Britain can still seal a trade deal with the EU – but only if Brussels ‘gets real’, chief Brexit negotiator Lord Frost says following weeks of deadlock
- Lord Frost raised hopes of breakthrough, describing talks as ‘relatively positive’
- No10 confirms EU negotiators had backed away from threats of a food blockade
- It follows Labour’s accusation that ministers oversaw ‘carnival of incompetence’
Britain can still ‘very much’ seal a trade deal with Brussels but only if the EU gets real, the UK’s chief Brexit negotiator said last night.
Lord Frost appeared to raise hopes of a last-minute breakthrough, saying the past two weeks of informal talks ‘have been relatively positive’.
The message came as No 10 confirmed that EU negotiators had backed away from threats of a food blockade on Northern Ireland.
But it also comes just 24 hours after reports that the chances of a trade deal by next month’s EU summit deadline were no better than 50/50.

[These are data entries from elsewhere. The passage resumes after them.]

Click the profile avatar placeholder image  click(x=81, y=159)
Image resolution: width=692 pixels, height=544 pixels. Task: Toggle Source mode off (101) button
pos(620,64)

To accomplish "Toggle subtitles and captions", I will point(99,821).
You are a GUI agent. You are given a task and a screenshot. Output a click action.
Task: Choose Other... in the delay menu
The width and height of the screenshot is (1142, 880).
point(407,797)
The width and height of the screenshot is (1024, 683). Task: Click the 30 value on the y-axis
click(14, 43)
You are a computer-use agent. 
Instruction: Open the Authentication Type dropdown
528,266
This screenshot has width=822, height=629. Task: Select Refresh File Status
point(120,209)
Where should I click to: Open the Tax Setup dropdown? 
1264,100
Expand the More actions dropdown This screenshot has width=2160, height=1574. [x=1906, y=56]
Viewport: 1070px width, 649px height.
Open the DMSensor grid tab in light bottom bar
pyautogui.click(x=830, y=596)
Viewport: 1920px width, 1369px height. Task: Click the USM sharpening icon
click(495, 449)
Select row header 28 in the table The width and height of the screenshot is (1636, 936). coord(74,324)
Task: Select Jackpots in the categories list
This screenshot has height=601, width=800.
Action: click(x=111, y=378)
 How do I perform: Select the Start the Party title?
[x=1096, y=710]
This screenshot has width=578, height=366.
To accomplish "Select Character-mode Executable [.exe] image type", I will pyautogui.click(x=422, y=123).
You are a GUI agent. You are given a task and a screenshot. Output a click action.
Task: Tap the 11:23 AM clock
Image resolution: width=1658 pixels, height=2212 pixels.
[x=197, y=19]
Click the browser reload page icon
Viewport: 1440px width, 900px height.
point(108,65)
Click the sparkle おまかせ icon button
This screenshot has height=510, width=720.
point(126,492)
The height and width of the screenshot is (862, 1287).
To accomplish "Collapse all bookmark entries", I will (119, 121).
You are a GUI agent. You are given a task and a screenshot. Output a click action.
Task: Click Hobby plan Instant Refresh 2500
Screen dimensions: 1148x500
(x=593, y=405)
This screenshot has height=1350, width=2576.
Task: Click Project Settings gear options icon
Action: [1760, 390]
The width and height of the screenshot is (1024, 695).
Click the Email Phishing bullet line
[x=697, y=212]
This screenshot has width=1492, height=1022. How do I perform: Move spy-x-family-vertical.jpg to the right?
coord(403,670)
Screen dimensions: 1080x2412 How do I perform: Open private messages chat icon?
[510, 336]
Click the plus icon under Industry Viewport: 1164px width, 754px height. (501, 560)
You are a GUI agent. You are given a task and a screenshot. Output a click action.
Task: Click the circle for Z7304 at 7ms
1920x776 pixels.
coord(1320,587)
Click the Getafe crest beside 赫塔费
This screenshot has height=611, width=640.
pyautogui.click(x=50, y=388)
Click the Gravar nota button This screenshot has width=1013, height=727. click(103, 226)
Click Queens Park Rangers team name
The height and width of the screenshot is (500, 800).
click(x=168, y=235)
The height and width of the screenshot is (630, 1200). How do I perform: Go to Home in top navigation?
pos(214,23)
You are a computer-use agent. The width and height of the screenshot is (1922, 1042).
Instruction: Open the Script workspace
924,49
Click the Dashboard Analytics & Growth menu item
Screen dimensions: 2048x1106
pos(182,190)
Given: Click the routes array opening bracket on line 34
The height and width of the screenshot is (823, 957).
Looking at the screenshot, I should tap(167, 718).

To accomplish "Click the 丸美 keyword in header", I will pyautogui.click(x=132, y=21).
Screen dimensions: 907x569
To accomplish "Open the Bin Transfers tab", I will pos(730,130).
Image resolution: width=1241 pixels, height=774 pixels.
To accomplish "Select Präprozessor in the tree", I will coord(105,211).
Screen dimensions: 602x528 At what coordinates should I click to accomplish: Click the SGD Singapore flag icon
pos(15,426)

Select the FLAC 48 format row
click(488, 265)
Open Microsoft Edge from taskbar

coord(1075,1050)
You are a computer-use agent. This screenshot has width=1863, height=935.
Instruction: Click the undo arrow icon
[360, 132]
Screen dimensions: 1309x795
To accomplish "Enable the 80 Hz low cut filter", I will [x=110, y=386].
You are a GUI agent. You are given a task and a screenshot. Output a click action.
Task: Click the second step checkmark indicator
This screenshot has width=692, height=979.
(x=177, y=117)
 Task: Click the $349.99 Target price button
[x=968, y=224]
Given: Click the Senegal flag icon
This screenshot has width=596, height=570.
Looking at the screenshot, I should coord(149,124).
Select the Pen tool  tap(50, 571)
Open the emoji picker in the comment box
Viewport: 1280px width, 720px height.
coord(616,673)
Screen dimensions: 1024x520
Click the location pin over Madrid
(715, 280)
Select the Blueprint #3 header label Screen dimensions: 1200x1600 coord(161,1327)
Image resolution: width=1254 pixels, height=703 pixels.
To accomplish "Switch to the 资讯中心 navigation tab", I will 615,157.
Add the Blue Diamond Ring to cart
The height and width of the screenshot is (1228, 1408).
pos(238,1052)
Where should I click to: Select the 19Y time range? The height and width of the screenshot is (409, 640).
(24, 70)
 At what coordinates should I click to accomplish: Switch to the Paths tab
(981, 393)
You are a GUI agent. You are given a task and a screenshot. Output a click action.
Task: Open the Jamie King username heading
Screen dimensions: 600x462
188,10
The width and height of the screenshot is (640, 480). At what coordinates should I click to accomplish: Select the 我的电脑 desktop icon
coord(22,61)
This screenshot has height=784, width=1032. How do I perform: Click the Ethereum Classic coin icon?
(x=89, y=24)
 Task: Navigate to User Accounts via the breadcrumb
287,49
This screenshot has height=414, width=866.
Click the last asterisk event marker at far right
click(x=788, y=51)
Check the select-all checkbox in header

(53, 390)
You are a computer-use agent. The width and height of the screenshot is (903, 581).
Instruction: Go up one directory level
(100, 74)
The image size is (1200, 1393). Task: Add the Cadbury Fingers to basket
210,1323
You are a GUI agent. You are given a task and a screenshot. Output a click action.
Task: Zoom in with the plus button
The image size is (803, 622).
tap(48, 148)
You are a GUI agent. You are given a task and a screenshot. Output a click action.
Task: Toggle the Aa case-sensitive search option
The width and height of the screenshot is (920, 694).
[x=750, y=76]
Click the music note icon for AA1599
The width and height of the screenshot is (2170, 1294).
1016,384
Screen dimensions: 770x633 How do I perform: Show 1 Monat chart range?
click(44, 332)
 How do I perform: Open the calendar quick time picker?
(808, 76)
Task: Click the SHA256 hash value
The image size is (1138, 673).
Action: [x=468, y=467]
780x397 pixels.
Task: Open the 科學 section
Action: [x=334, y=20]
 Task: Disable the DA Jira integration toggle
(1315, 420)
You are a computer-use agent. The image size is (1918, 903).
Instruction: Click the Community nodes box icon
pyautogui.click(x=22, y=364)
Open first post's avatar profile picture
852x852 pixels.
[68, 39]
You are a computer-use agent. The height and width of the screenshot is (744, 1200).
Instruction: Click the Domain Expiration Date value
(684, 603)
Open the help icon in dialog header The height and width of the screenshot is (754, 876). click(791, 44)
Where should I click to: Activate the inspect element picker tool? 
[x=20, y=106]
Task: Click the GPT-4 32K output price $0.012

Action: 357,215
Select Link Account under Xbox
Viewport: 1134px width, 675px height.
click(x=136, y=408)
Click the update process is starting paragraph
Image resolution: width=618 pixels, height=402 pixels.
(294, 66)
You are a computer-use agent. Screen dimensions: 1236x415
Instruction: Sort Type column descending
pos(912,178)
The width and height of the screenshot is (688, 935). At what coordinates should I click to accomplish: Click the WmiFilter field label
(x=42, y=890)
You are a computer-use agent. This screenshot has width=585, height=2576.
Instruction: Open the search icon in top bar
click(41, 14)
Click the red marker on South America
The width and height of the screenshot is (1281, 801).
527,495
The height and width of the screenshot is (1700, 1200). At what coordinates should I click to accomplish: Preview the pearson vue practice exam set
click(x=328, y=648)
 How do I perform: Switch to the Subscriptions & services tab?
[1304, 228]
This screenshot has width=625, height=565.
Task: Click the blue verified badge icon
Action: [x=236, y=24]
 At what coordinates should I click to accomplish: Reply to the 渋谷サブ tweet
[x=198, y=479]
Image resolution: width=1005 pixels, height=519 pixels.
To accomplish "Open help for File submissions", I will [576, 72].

Britain can still ‘very much’ seal a trade deal with Brussels but only if the EU gets real, the UK’s chief Brexit negotiator Lord Frost, pictured, said last night
Lord Frost is due to travel to Brussels this week for further talks with EU counterpart Michel Barnier, pictured
It also follows Labour’s accusation that Ministers were responsible for a ‘carnival of incompetence’ after admitting that to avoid gridlock, some EU-bound lorries may be banned from entering Kent once the UK leaves the customs union and Single Market on December 31 if they do not have the correct documentation.
And in a statement released last night, Lord Frost – due to travel to Brussels this week for further talks with EU counterpart Michel Barnier – made clear there were gaps still to be bridged.
He said: ‘An agreement is still very much possible, but equally very far from certain. The last two weeks of informal talks have been relatively positive, but there remains much to be done, and time is short.’
Lord Frost reaffirmed that from the beginning the UK had been saying ‘we simply want a standard free trade agreement like Canada’s’ but ‘we continue to be asked to accept provisions which do not reflect the reality of the change which our exit from the EU brings’.
He added: ‘If the gaps in these areas are to be bridged, the EU still needs to scale back more of its unrealistic ambitions and work on more realistic policy positions.’